EXERCISE PROMPT ▸ Restate exactly the lines below, from the one containing "1568x709 pixels. Task: Select" through the final line, and leave out the pictures.

(Stored records)
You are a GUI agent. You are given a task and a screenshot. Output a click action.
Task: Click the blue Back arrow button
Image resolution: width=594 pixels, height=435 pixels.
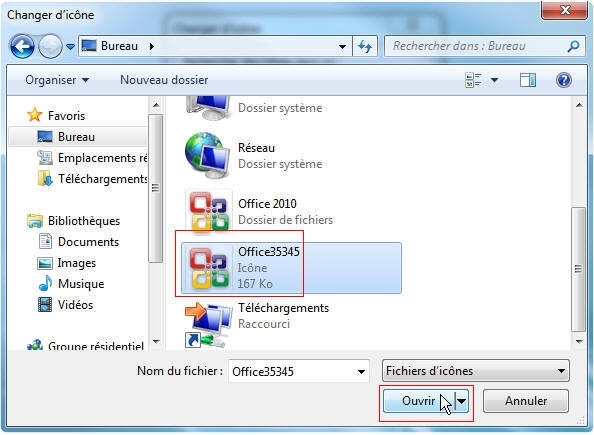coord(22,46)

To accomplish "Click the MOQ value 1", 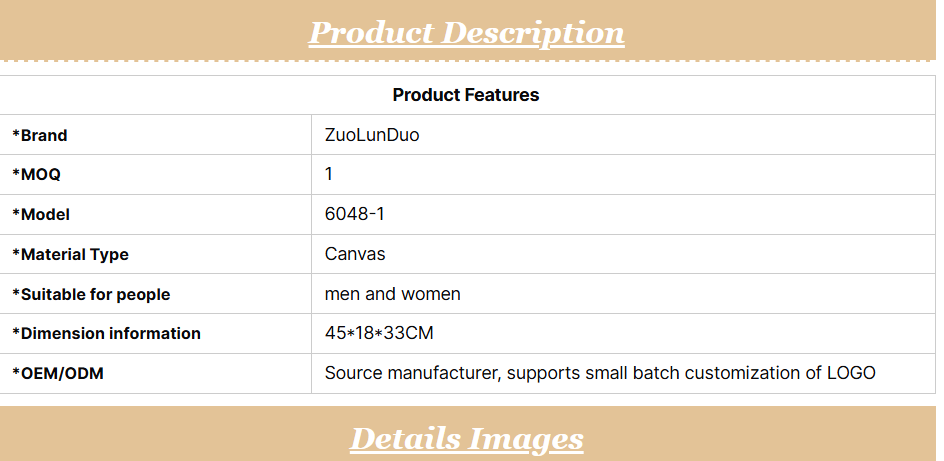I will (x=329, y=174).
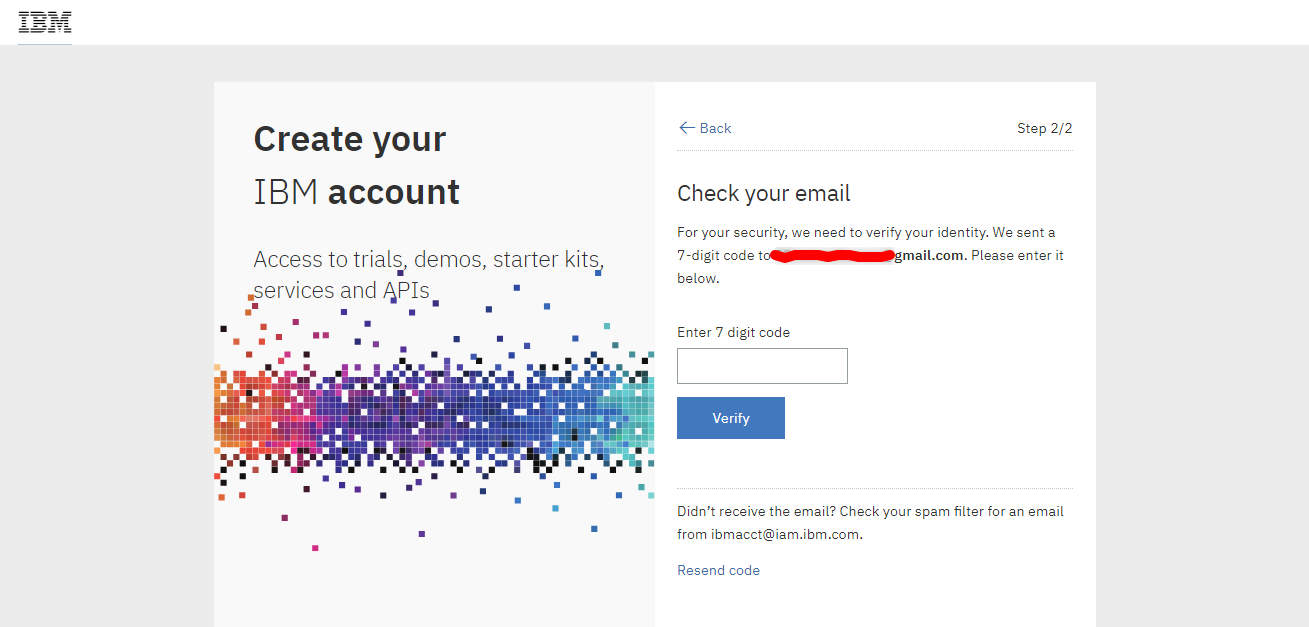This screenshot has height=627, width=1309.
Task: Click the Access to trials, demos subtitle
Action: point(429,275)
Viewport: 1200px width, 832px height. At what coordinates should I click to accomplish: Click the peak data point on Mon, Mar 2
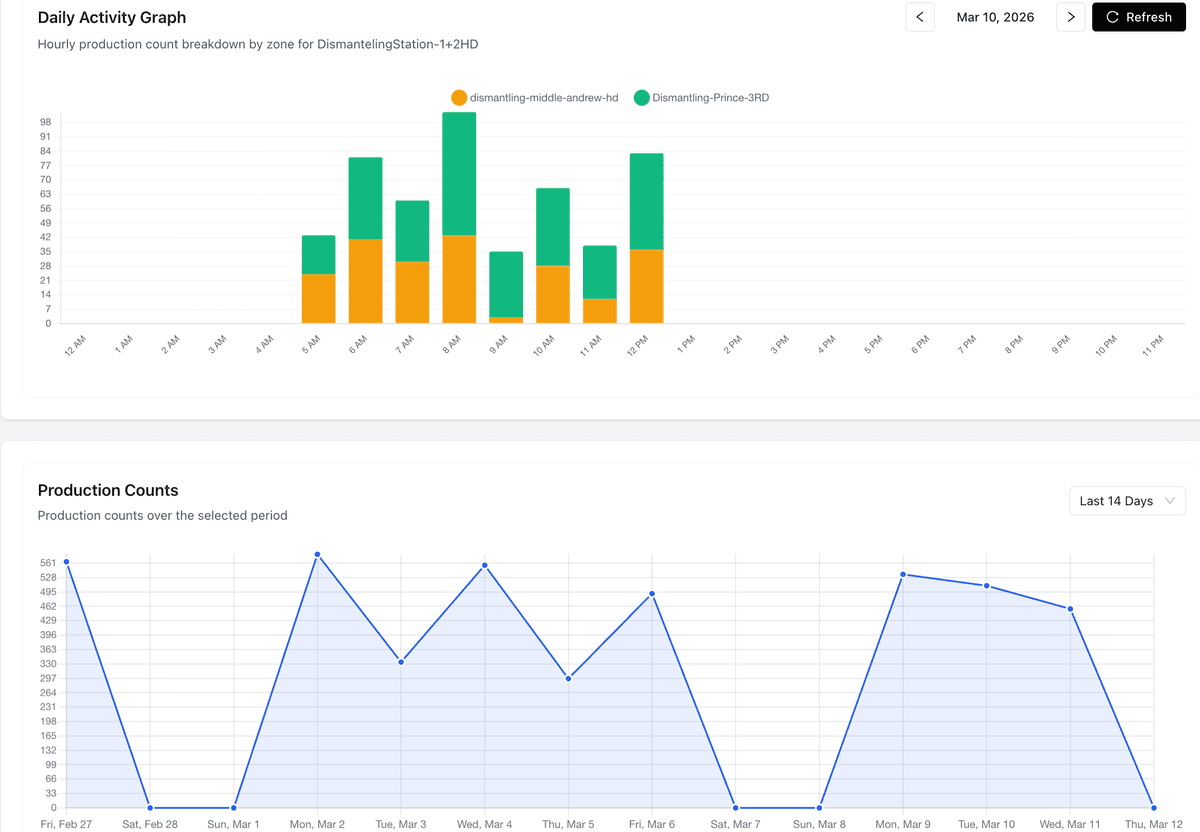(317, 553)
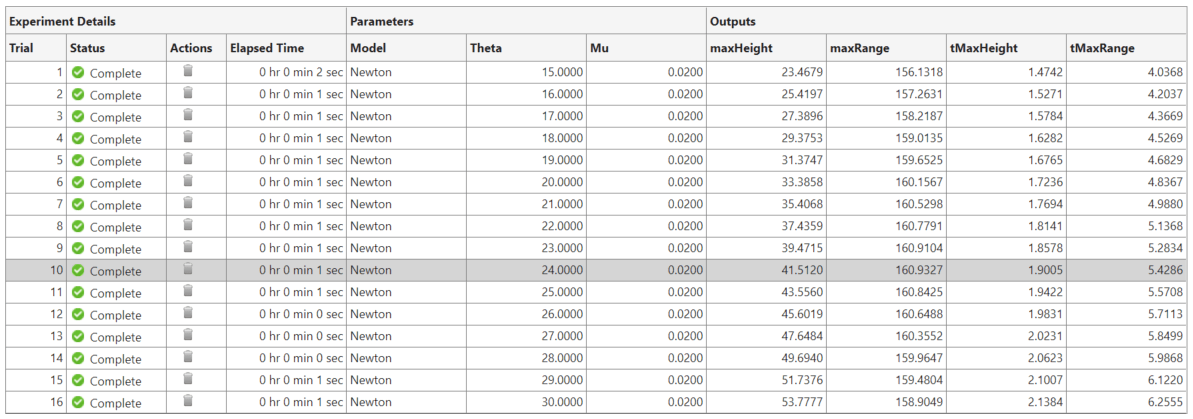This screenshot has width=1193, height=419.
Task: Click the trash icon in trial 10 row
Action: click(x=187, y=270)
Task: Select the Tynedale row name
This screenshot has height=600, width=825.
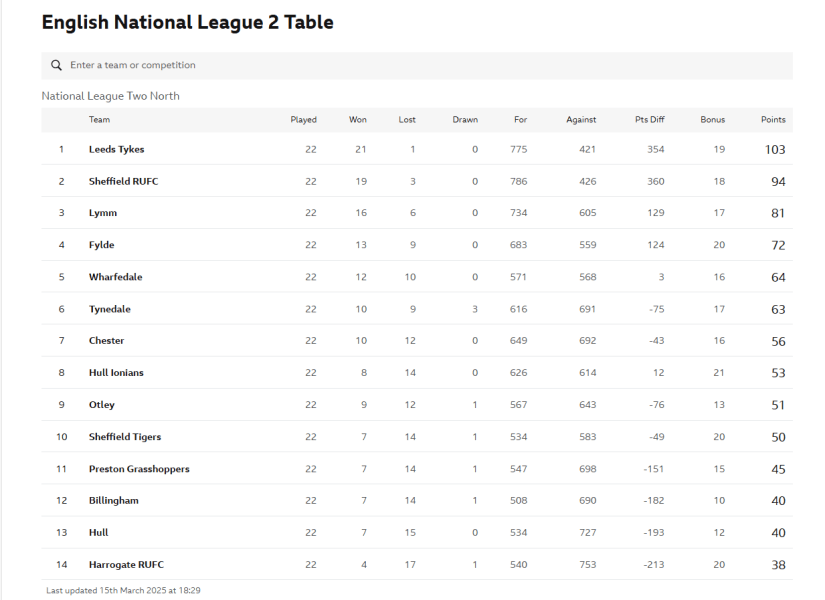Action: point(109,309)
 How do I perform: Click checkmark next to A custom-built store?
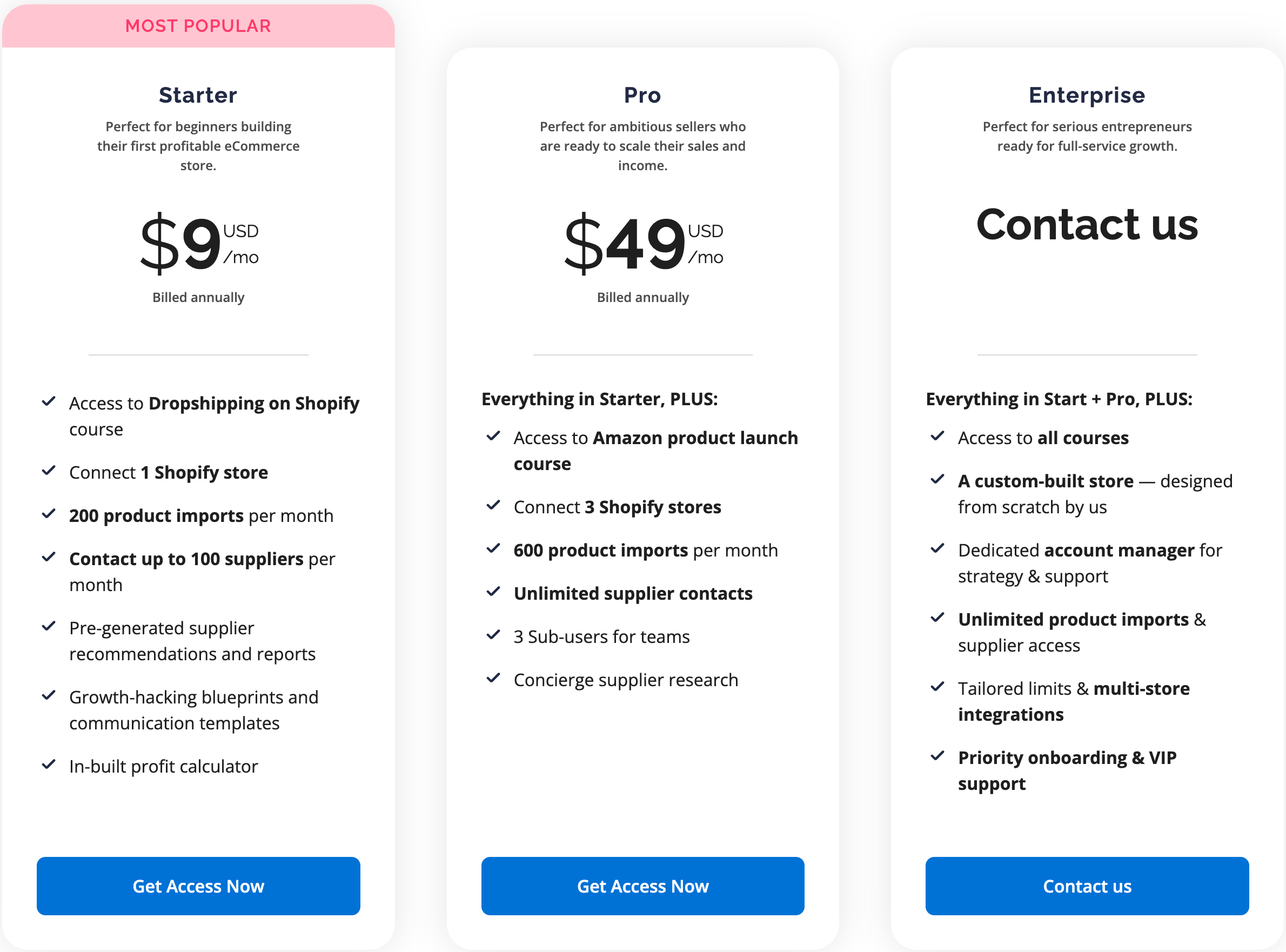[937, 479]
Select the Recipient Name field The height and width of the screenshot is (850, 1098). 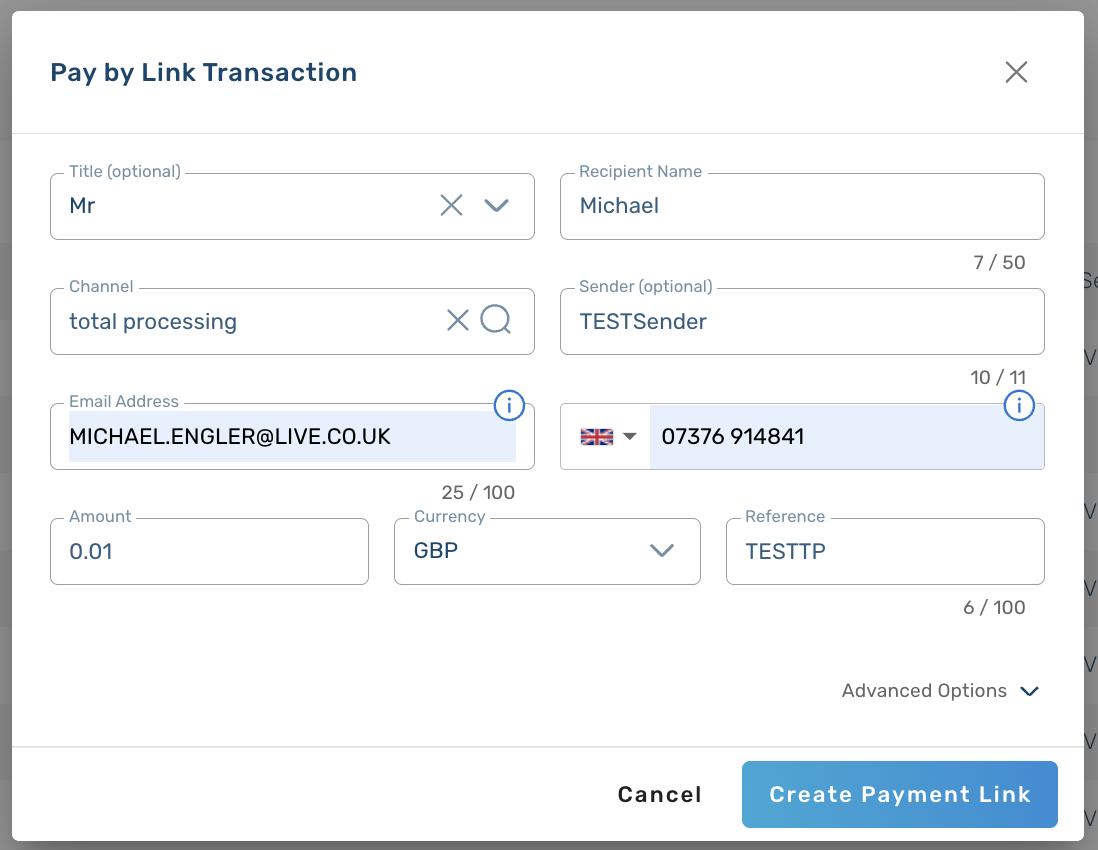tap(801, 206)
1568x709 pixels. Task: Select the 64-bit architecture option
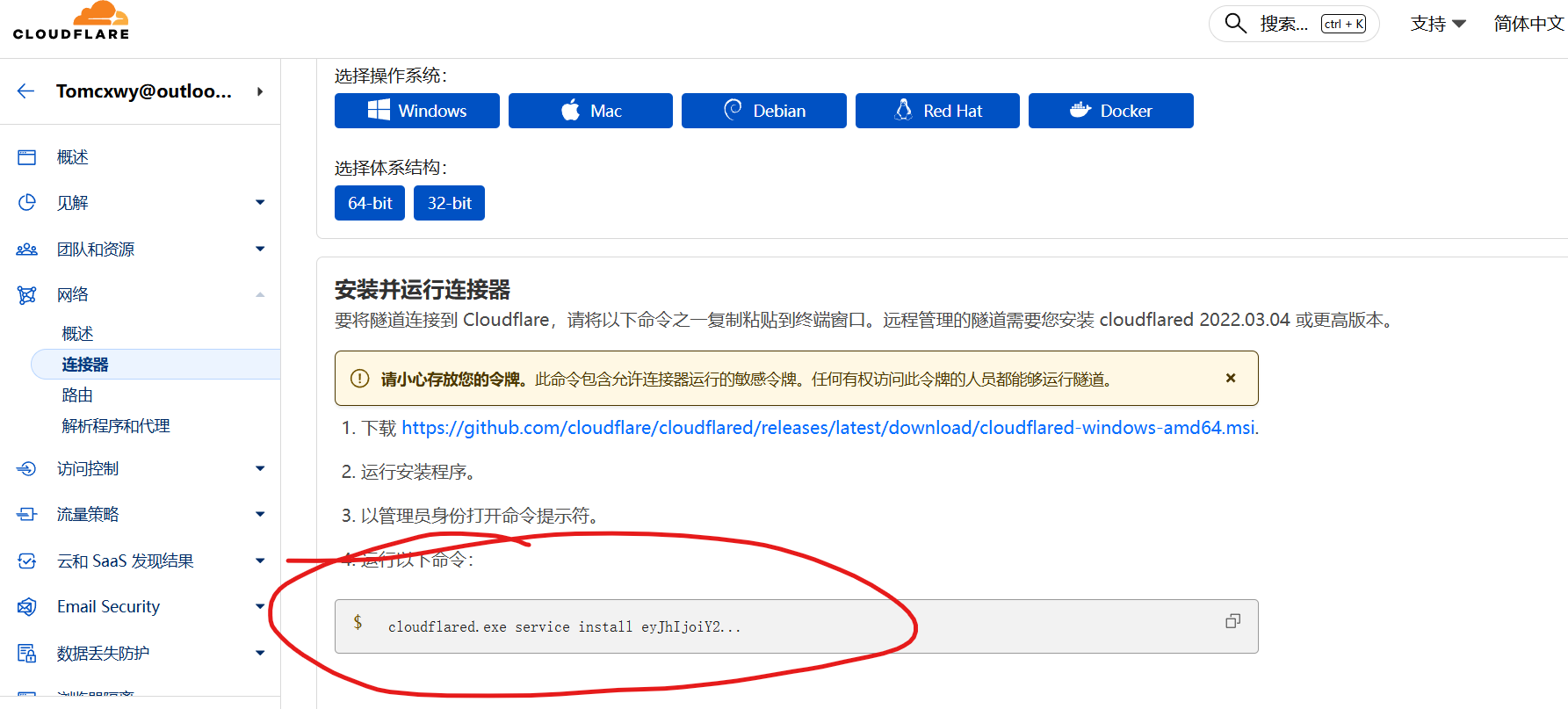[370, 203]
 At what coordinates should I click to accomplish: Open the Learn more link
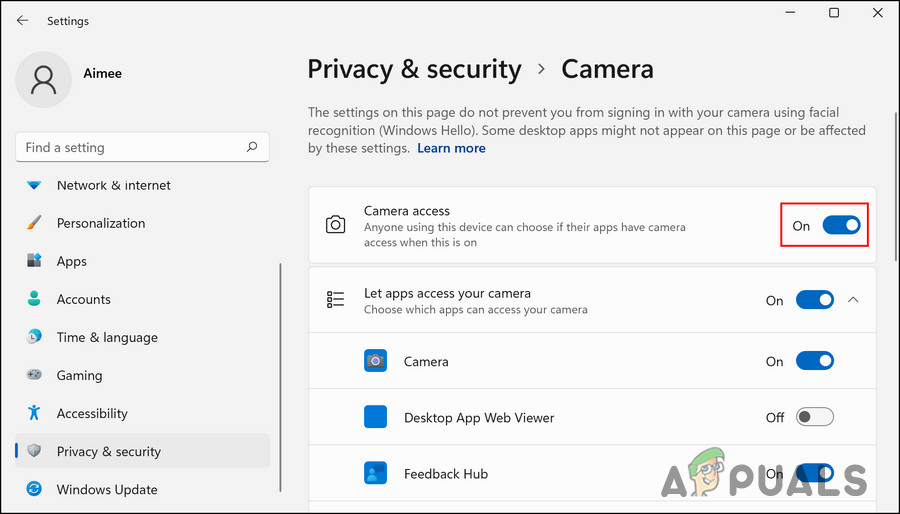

EXERCISE RESULT ▸
1568x709 pixels. Task: Select the 64-bit architecture option
[370, 203]
 At what coordinates should I click to accomplish: Open the Learn more link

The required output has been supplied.